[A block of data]
· · ·

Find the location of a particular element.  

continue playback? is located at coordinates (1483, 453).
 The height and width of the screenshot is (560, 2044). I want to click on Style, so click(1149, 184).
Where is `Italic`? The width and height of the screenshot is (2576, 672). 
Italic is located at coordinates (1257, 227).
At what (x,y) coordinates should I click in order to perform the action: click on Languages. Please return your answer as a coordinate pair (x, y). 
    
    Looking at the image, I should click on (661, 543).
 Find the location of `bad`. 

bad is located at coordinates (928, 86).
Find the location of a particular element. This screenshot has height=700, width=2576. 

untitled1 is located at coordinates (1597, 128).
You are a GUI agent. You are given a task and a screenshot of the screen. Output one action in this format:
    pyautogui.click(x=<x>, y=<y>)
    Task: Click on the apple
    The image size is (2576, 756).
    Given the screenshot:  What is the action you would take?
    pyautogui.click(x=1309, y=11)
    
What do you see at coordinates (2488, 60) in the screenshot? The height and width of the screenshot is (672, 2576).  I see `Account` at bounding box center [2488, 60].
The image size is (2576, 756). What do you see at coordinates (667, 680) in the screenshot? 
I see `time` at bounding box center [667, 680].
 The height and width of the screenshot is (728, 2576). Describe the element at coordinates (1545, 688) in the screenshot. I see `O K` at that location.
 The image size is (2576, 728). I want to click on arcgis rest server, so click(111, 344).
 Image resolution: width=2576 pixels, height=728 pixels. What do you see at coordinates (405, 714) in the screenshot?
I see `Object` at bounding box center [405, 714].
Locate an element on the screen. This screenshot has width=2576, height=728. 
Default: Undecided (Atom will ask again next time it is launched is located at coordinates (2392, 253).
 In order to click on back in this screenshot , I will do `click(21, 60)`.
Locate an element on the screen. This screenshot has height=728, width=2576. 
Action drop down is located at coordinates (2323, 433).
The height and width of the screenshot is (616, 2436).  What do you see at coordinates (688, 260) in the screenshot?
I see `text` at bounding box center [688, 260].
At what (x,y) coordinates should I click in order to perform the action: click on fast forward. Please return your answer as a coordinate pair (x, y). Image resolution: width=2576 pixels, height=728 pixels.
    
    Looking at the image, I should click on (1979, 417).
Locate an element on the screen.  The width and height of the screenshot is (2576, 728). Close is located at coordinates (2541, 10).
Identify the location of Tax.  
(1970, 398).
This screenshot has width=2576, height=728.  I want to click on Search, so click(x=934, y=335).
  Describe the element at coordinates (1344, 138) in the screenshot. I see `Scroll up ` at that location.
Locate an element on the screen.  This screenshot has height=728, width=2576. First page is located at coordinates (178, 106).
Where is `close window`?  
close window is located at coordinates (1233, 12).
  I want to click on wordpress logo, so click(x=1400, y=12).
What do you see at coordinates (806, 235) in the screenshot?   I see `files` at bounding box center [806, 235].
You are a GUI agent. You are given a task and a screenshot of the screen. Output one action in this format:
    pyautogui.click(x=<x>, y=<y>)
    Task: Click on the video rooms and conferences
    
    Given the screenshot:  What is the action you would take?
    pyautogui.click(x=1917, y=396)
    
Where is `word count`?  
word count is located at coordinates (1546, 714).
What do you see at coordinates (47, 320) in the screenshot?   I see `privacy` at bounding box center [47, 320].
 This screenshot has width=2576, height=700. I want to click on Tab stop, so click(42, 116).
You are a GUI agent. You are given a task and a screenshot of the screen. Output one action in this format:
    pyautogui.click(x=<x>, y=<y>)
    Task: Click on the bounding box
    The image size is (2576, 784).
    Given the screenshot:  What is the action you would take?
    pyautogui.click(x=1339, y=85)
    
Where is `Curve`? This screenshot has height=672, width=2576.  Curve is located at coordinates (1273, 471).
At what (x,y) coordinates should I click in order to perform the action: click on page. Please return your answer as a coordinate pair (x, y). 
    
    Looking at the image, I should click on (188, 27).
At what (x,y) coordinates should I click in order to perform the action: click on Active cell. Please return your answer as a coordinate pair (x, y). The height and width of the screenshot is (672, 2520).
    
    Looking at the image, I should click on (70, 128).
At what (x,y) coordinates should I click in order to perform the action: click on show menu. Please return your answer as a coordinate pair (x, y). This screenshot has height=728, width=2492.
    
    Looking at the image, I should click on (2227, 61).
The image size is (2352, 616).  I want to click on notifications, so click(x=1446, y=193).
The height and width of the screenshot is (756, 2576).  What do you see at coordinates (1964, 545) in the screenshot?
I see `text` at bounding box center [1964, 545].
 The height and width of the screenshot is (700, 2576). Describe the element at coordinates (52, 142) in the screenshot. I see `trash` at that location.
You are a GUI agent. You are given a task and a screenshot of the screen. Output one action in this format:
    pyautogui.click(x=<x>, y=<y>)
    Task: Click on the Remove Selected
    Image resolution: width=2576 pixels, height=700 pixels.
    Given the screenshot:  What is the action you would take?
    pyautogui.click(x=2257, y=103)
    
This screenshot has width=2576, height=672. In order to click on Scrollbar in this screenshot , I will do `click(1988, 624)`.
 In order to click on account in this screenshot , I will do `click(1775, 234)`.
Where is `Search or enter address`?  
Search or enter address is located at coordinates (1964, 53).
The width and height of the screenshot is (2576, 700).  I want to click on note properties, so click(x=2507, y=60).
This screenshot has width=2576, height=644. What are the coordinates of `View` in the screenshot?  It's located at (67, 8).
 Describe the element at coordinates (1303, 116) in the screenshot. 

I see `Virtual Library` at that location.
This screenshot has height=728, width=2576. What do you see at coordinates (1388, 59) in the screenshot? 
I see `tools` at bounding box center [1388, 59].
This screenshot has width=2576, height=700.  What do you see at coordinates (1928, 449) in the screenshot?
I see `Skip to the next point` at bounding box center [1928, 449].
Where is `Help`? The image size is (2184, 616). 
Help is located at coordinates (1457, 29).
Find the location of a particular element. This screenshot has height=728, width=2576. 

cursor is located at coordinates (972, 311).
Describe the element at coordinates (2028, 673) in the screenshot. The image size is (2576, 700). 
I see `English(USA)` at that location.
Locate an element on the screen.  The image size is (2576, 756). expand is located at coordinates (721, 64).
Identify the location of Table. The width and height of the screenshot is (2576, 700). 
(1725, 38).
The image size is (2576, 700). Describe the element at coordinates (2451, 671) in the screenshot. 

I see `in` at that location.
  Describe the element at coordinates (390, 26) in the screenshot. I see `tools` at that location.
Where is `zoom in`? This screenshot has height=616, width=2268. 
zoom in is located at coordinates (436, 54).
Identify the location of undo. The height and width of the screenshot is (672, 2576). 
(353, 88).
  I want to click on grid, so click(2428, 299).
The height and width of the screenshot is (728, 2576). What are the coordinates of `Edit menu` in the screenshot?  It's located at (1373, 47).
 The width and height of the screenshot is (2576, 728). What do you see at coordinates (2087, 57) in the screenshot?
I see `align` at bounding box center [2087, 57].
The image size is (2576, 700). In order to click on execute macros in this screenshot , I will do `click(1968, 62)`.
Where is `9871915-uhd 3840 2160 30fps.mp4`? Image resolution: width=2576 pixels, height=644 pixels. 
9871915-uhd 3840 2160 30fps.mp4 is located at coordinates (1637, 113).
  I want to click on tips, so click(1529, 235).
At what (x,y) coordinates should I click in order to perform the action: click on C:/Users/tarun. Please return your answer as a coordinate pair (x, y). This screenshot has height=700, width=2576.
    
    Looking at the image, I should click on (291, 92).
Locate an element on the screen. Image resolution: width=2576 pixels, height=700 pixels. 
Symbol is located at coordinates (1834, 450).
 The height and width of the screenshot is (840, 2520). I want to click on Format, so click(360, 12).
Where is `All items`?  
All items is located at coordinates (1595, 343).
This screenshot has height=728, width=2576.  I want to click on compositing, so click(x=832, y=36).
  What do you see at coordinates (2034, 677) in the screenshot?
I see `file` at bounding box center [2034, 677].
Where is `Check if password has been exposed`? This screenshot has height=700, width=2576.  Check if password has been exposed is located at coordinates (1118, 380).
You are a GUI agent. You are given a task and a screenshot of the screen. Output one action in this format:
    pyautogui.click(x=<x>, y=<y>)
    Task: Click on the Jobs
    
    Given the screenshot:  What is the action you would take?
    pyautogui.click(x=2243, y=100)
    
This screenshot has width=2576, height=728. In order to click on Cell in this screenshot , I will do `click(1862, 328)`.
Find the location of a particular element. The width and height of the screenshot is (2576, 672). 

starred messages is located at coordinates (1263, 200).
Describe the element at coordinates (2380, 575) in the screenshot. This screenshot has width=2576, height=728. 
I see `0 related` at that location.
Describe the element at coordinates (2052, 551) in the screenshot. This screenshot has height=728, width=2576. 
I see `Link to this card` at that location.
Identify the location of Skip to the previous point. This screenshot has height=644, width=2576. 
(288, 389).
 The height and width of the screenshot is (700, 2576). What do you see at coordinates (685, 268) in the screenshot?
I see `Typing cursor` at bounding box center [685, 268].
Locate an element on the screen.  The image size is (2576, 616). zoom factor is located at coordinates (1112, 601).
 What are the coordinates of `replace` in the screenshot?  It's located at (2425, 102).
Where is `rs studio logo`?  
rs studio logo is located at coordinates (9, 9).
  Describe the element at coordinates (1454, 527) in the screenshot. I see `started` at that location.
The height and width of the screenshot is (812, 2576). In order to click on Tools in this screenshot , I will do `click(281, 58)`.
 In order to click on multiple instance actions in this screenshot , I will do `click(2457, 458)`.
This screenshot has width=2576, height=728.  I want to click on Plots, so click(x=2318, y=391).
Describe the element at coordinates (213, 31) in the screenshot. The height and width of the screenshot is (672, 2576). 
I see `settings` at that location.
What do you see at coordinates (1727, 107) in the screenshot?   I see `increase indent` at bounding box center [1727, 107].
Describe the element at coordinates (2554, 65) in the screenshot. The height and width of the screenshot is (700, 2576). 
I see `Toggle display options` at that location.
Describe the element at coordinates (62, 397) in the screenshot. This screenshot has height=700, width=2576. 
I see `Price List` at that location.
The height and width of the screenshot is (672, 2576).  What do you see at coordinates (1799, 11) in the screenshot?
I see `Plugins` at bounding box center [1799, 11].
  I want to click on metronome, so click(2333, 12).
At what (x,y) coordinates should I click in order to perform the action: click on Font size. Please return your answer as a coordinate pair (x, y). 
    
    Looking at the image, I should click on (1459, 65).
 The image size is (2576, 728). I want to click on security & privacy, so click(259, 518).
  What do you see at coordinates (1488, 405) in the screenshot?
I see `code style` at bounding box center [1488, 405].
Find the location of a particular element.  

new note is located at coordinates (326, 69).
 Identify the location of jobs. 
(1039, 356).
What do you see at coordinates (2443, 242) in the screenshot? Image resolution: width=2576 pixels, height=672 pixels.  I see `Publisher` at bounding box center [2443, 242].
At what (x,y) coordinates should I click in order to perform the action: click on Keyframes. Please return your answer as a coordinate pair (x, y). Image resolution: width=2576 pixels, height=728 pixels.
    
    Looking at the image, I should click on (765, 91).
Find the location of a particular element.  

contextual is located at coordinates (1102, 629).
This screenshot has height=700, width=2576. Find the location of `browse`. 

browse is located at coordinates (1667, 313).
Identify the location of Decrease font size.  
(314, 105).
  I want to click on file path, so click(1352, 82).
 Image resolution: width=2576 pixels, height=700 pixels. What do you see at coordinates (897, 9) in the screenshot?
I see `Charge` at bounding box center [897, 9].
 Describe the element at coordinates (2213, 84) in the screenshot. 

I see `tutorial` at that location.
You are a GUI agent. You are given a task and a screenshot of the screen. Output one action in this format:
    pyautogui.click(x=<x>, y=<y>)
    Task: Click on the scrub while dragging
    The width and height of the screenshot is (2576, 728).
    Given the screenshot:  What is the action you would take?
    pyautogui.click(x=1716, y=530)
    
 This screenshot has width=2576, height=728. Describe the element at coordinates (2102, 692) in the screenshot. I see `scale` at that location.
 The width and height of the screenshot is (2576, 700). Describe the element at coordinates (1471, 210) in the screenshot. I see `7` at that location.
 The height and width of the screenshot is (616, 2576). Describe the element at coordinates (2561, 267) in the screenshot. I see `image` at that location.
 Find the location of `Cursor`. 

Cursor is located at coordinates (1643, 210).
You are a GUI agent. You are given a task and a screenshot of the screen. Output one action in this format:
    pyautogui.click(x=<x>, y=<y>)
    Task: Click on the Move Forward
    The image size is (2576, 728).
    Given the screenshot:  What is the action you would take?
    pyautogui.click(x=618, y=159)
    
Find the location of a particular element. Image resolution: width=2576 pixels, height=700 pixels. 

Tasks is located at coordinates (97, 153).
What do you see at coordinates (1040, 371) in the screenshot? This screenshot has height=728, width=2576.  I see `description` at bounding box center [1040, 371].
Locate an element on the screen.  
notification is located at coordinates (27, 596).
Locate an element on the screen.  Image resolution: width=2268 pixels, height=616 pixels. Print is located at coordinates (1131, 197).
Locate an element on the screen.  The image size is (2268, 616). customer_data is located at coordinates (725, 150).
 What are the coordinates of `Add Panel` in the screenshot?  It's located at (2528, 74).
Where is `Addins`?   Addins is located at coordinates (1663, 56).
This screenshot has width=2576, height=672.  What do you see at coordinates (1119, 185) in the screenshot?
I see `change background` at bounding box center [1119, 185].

· · ·

#### Exercise instructions:
Extract the lines of the material above, from the line containing "The height and width of the screenshot is (728, 2576). What" through the line containing "Looking at the image, I should click on (291, 92).", and repeat them verbatim, including both of those lines.

#### Result of the task:
The height and width of the screenshot is (728, 2576). What are the coordinates of `Edit menu` in the screenshot?  It's located at (1373, 47).
 The width and height of the screenshot is (2576, 728). What do you see at coordinates (2087, 57) in the screenshot?
I see `align` at bounding box center [2087, 57].
The image size is (2576, 700). In order to click on execute macros in this screenshot , I will do `click(1968, 62)`.
Where is `9871915-uhd 3840 2160 30fps.mp4`? Image resolution: width=2576 pixels, height=644 pixels. 
9871915-uhd 3840 2160 30fps.mp4 is located at coordinates (1637, 113).
  I want to click on tips, so click(1529, 235).
At what (x,y) coordinates should I click in order to perform the action: click on C:/Users/tarun. Please return your answer as a coordinate pair (x, y). This screenshot has height=700, width=2576.
    
    Looking at the image, I should click on (291, 92).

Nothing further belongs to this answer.